I want to model a small table using Cassandra (purely for convenience reasons) that puts all the data on a single node (and possibly replicated data on some other nodes). The reason for this is that I want to do a lot of SELECT * FROM my_table
queries from it afterwards.
I know that there is a way to achieve this by creating a table with a constant Partition Key and putting my current Primary Key into Clustering Key (Columns), but this feels very hacky. This would superficially store the whole table on r nodes, where r = replication factor.
Example:
Current table with Primary Key (param1)
. Move this to Primary Key ('some constant', param1)
.
Is there a better way of achieving this, e.g. using some Cassandra table or keyspace configuration that I missed?
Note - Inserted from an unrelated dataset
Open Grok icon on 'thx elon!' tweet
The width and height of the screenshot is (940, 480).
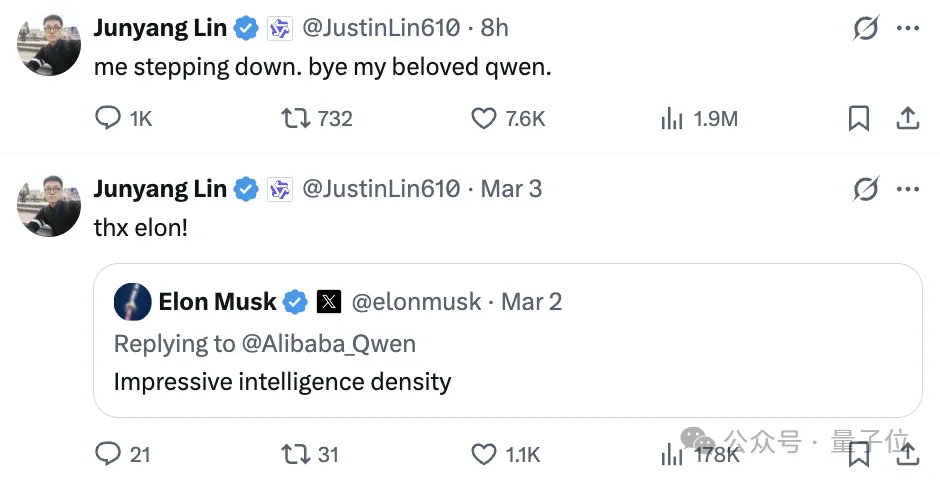[x=865, y=189]
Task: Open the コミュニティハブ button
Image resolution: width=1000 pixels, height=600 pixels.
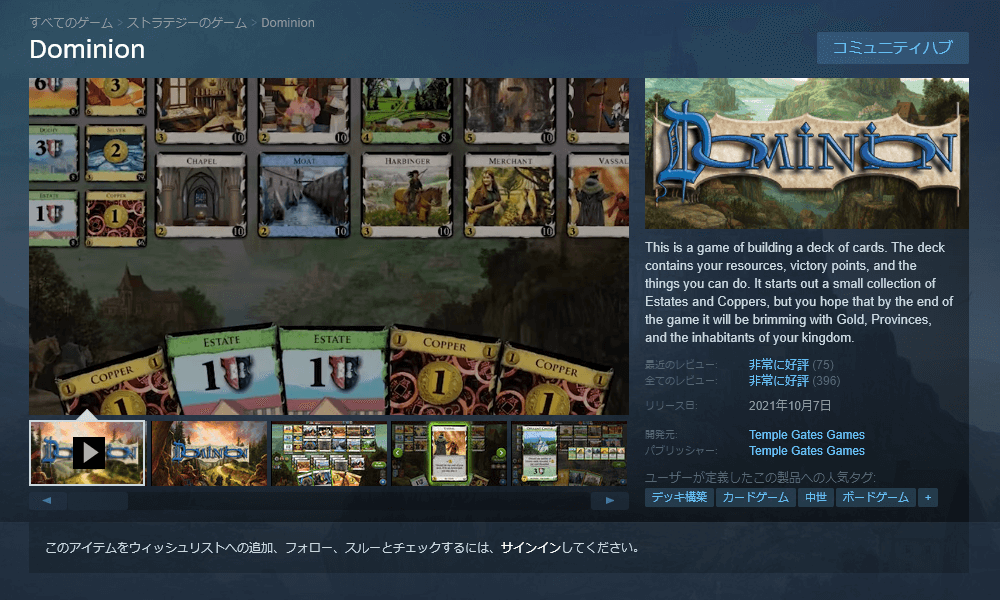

I know that there is a way to achieve this by creating a table with a constant Partition Key and putting my current Primary Key into Clustering Key (Columns), but this feels very hacky. This would superficially store the whole table on r nodes, where r = replication factor.
I disagree that this is hacky or a superficial solution. A key part of the Cassandra design is to choose an appropriate partition key so that all your data for a single query is in a single partition. In your case, if you want all of your table data to be read then its perfectly reasonably to have a constant partition key.
If there's no field in your dataset that will be constant, then using an arbitrary value (a partition ID) is fine. This is basically the same as adding an arbitrary value as an additional clustering column in your schema to bucket your data, which is a very common use case.
To answer your question directly, no I don't think there are settings to achieve what you want.